| やること |
1. 社会保険料についての引用文によると、社会保険料の最終的な納付義務を負うのは誰ですか。
2. 社会保険料についての引用文に照らして、次の(a)〜(c)が合っているかどうかを「はい」か「いいえ」で答え、決め手になる文の言葉をそのまま引いてください。
(a) 社会保険料は、会社と従業員が半分ずつ払う。
(b) バイトやパートタイマーには、厚生年金保険に入る義務が生じることはない。
(c) 社長一人の会社では、社会保険に入る義務は生じない。

| 引用文 |
会社・法人が倒産したら|破産手続きの概要と流れ
この記事は、資金繰りでお悩みで「会社が倒産したらどうなるかわからない」「会社を畳むにはどうすれば良いのか」とお考えの…[続きを読む]
法人・企業が人を雇った場合、基本的に正社員や一部の従業員を厚生年金保険(いわゆる社会保険)に加入させる義務を負います。
厚生年金保険に加入すると社会保険料を支払う必要が出てきますが、業績不振から社会保険料を払えない企業が増えているようです。
場合によっては社会保険料の支払いが原因で倒産するケースもあり、現在頭を悩ませている法人の事業主・経営者も多いかもしれません。
社会保険料は「労使折半」といって、会社と従業員が半分ずつ支払うものですが、最終的な納付義務を負うのは会社側です。
しかし、会社側が様々な理由で、社会保険料を支払わない事例が散見されます。
この記事では、社会保険料について、
を解説していきます。
目次
まずは、なぜ社会保険料を支払わない企業が増えたのかを考えていきます。
「社会保険料を払わなくてはいけないことを知らなかった」というものです。これは、コンビニなどのアルバイトが多い職場で発生することがあります。
「うちにはバイトしかいないから厚生年金に加入しなくていい。つまり社会保険料がかからない」と勘違いしているオーナーもいるようですが、正社員でなくても「1週間の所定労働時間や1ヶ月の所定労働日数が一般社員の4分の3以上」である従業員に対しては、たとえバイトやパートタイマーであっても厚生年金保険に加入して、保険料を支払う義務が生じます。
また、脱サラしたばかりで独立した人の中には、会社の人事・労務管理について勉強不足の人がどうしても存在します。
そういった人が会社を作った場合、社会保険に関する知識が身についていないこともあって、社会保険に未加入のまま営業を続け、その結果として社会保険料を支払わないということが起こりえるのです。
なお、「うちは従業員を雇っていないから…」という社長一人の会社でも、例外はあれど、社会保険への加入義務は発生します。

| 表示内容 |
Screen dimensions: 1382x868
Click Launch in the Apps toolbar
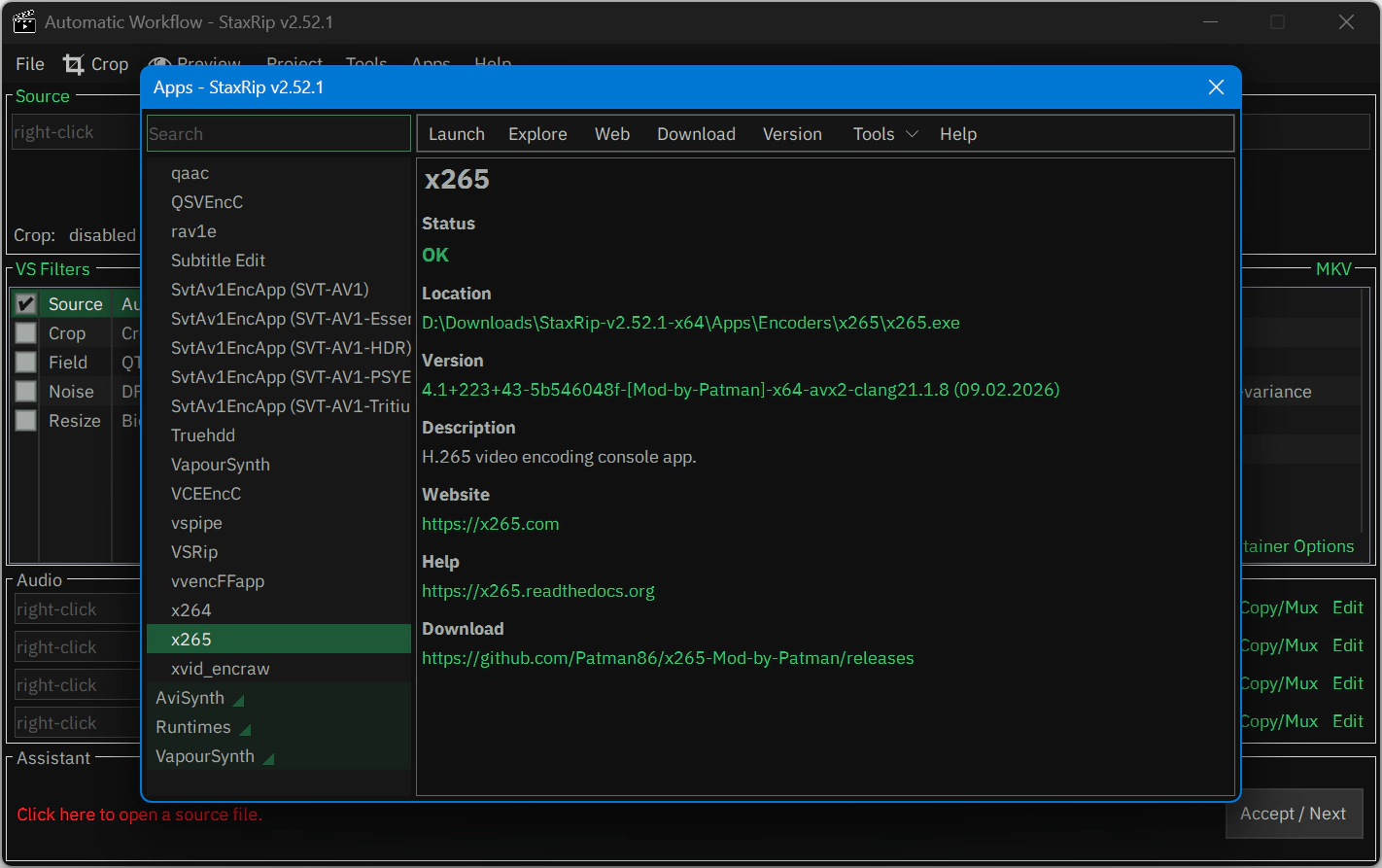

| 答え |
1. 会社側です。

2.
(a) はい。「会社と従業員が半分ずつ支払うもの」
(b) いいえ。「たとえバイトやパートタイマーであっても厚生年金保険に加入して、保険料を支払う義務が生じます」
(c) いいえ。「社長一人の会社でも、例外はあれど、社会保険への加入義務は発生します」